**Goal of the exercise:** Character for character, reproduce every entry below.

**Extracted entries:**
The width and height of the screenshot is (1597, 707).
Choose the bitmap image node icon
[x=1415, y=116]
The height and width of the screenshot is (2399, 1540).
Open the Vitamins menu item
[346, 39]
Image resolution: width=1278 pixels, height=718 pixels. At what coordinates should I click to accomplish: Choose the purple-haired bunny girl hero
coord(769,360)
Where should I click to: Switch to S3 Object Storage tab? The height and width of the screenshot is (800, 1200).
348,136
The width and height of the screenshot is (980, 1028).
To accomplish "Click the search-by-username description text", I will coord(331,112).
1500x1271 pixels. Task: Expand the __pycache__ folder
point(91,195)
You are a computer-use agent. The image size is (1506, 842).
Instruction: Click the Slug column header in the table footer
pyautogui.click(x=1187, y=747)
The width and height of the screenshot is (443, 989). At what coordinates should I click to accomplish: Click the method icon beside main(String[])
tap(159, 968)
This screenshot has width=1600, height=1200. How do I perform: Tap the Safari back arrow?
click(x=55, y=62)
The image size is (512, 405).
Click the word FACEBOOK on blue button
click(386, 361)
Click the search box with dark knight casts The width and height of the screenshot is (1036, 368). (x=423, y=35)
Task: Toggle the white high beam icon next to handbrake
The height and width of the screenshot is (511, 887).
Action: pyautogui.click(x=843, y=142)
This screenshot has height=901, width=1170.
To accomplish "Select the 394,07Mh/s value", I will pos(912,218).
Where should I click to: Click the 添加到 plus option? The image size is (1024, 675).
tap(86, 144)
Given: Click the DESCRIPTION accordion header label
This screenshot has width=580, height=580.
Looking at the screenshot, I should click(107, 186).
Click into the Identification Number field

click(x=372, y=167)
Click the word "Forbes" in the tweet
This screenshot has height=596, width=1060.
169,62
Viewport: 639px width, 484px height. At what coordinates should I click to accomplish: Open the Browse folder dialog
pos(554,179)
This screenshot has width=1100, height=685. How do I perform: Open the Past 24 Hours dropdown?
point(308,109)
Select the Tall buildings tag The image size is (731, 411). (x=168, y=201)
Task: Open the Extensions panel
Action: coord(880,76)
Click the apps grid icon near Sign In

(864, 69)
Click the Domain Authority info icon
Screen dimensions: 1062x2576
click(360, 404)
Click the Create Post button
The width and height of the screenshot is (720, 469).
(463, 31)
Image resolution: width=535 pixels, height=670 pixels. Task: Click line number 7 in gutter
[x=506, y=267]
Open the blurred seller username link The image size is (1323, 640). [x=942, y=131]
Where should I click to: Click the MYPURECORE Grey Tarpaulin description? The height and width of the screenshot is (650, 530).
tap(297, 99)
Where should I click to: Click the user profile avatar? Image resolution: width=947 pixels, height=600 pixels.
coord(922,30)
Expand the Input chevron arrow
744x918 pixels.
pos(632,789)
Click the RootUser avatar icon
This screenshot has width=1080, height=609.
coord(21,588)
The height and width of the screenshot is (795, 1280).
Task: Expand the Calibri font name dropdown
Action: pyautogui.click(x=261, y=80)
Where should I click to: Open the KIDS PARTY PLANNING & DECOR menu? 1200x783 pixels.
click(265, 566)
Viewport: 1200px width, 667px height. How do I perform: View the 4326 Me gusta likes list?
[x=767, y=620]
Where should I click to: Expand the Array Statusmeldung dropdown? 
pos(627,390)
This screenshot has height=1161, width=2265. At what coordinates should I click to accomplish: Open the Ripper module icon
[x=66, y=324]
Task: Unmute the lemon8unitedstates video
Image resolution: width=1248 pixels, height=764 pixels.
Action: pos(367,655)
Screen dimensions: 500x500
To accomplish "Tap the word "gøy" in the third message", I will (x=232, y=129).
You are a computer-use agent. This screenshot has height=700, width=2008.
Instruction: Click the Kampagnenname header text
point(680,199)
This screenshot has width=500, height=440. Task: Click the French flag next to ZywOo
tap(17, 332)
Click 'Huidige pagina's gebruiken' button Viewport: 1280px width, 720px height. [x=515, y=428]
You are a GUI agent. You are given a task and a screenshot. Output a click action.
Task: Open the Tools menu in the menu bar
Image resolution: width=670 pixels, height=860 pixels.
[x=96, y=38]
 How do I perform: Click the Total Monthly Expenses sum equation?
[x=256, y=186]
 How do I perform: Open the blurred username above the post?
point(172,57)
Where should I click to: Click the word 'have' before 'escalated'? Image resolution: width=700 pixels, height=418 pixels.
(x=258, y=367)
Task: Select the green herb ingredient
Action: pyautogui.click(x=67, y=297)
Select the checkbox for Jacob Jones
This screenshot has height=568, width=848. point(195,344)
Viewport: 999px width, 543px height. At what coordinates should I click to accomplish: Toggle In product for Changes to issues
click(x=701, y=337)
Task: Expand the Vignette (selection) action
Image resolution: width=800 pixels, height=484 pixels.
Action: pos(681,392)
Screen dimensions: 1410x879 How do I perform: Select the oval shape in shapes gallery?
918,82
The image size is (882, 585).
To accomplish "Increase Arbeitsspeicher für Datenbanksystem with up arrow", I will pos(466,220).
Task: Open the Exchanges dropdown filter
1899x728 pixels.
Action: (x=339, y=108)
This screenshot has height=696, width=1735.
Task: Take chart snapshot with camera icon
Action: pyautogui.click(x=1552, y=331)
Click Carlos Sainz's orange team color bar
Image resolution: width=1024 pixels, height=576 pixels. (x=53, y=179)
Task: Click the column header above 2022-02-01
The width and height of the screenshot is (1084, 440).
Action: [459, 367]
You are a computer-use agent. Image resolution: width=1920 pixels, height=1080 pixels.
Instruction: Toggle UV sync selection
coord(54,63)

**Response to this task:**
The width and height of the screenshot is (1597, 707).
Choose the bitmap image node icon
[x=1415, y=116]
The height and width of the screenshot is (2399, 1540).
Open the Vitamins menu item
[346, 39]
Image resolution: width=1278 pixels, height=718 pixels. At what coordinates should I click to accomplish: Choose the purple-haired bunny girl hero
coord(769,360)
Where should I click to: Switch to S3 Object Storage tab? The height and width of the screenshot is (800, 1200).
348,136
The width and height of the screenshot is (980, 1028).
To accomplish "Click the search-by-username description text", I will coord(331,112).
1500x1271 pixels. Task: Expand the __pycache__ folder
point(91,195)
You are a computer-use agent. The image size is (1506, 842).
Instruction: Click the Slug column header in the table footer
pyautogui.click(x=1187, y=747)
The width and height of the screenshot is (443, 989). At what coordinates should I click to accomplish: Click the method icon beside main(String[])
tap(159, 968)
This screenshot has width=1600, height=1200. How do I perform: Tap the Safari back arrow?
click(x=55, y=62)
The image size is (512, 405).
Click the word FACEBOOK on blue button
click(386, 361)
Click the search box with dark knight casts The width and height of the screenshot is (1036, 368). (x=423, y=35)
Task: Toggle the white high beam icon next to handbrake
The height and width of the screenshot is (511, 887).
Action: pyautogui.click(x=843, y=142)
This screenshot has height=901, width=1170.
To accomplish "Select the 394,07Mh/s value", I will pos(912,218).
Where should I click to: Click the 添加到 plus option? The image size is (1024, 675).
tap(86, 144)
Given: Click the DESCRIPTION accordion header label
This screenshot has width=580, height=580.
Looking at the screenshot, I should click(107, 186).
Click into the Identification Number field

click(x=372, y=167)
Click the word "Forbes" in the tweet
This screenshot has height=596, width=1060.
169,62
Viewport: 639px width, 484px height. At what coordinates should I click to accomplish: Open the Browse folder dialog
pos(554,179)
This screenshot has width=1100, height=685. How do I perform: Open the Past 24 Hours dropdown?
point(308,109)
Select the Tall buildings tag The image size is (731, 411). (x=168, y=201)
Task: Open the Extensions panel
Action: coord(880,76)
Click the apps grid icon near Sign In

(864, 69)
Click the Domain Authority info icon
Screen dimensions: 1062x2576
click(360, 404)
Click the Create Post button
The width and height of the screenshot is (720, 469).
(463, 31)
Image resolution: width=535 pixels, height=670 pixels. Task: Click line number 7 in gutter
[x=506, y=267]
Open the blurred seller username link The image size is (1323, 640). [x=942, y=131]
Where should I click to: Click the MYPURECORE Grey Tarpaulin description? The height and width of the screenshot is (650, 530).
tap(297, 99)
Where should I click to: Click the user profile avatar? Image resolution: width=947 pixels, height=600 pixels.
coord(922,30)
Expand the Input chevron arrow
744x918 pixels.
pos(632,789)
Click the RootUser avatar icon
This screenshot has width=1080, height=609.
coord(21,588)
The height and width of the screenshot is (795, 1280).
Task: Expand the Calibri font name dropdown
Action: pyautogui.click(x=261, y=80)
Where should I click to: Open the KIDS PARTY PLANNING & DECOR menu? 1200x783 pixels.
click(265, 566)
Viewport: 1200px width, 667px height. How do I perform: View the 4326 Me gusta likes list?
[x=767, y=620]
Where should I click to: Expand the Array Statusmeldung dropdown? 
pos(627,390)
This screenshot has height=1161, width=2265. At what coordinates should I click to accomplish: Open the Ripper module icon
[x=66, y=324]
Task: Unmute the lemon8unitedstates video
Image resolution: width=1248 pixels, height=764 pixels.
Action: pos(367,655)
Screen dimensions: 500x500
To accomplish "Tap the word "gøy" in the third message", I will (x=232, y=129).
You are a computer-use agent. This screenshot has height=700, width=2008.
Instruction: Click the Kampagnenname header text
point(680,199)
This screenshot has width=500, height=440. Task: Click the French flag next to ZywOo
tap(17, 332)
Click 'Huidige pagina's gebruiken' button Viewport: 1280px width, 720px height. [x=515, y=428]
You are a GUI agent. You are given a task and a screenshot. Output a click action.
Task: Open the Tools menu in the menu bar
Image resolution: width=670 pixels, height=860 pixels.
[x=96, y=38]
 How do I perform: Click the Total Monthly Expenses sum equation?
[x=256, y=186]
 How do I perform: Open the blurred username above the post?
point(172,57)
Where should I click to: Click the word 'have' before 'escalated'? Image resolution: width=700 pixels, height=418 pixels.
(x=258, y=367)
Task: Select the green herb ingredient
Action: pyautogui.click(x=67, y=297)
Select the checkbox for Jacob Jones
This screenshot has height=568, width=848. point(195,344)
Viewport: 999px width, 543px height. At what coordinates should I click to accomplish: Toggle In product for Changes to issues
click(x=701, y=337)
Task: Expand the Vignette (selection) action
Image resolution: width=800 pixels, height=484 pixels.
Action: pos(681,392)
Screen dimensions: 1410x879 How do I perform: Select the oval shape in shapes gallery?
918,82
The image size is (882, 585).
To accomplish "Increase Arbeitsspeicher für Datenbanksystem with up arrow", I will pos(466,220).
Task: Open the Exchanges dropdown filter
1899x728 pixels.
Action: (x=339, y=108)
This screenshot has height=696, width=1735.
Task: Take chart snapshot with camera icon
Action: pyautogui.click(x=1552, y=331)
Click Carlos Sainz's orange team color bar
Image resolution: width=1024 pixels, height=576 pixels. (x=53, y=179)
Task: Click the column header above 2022-02-01
The width and height of the screenshot is (1084, 440).
Action: [459, 367]
You are a computer-use agent. Image resolution: width=1920 pixels, height=1080 pixels.
Instruction: Toggle UV sync selection
coord(54,63)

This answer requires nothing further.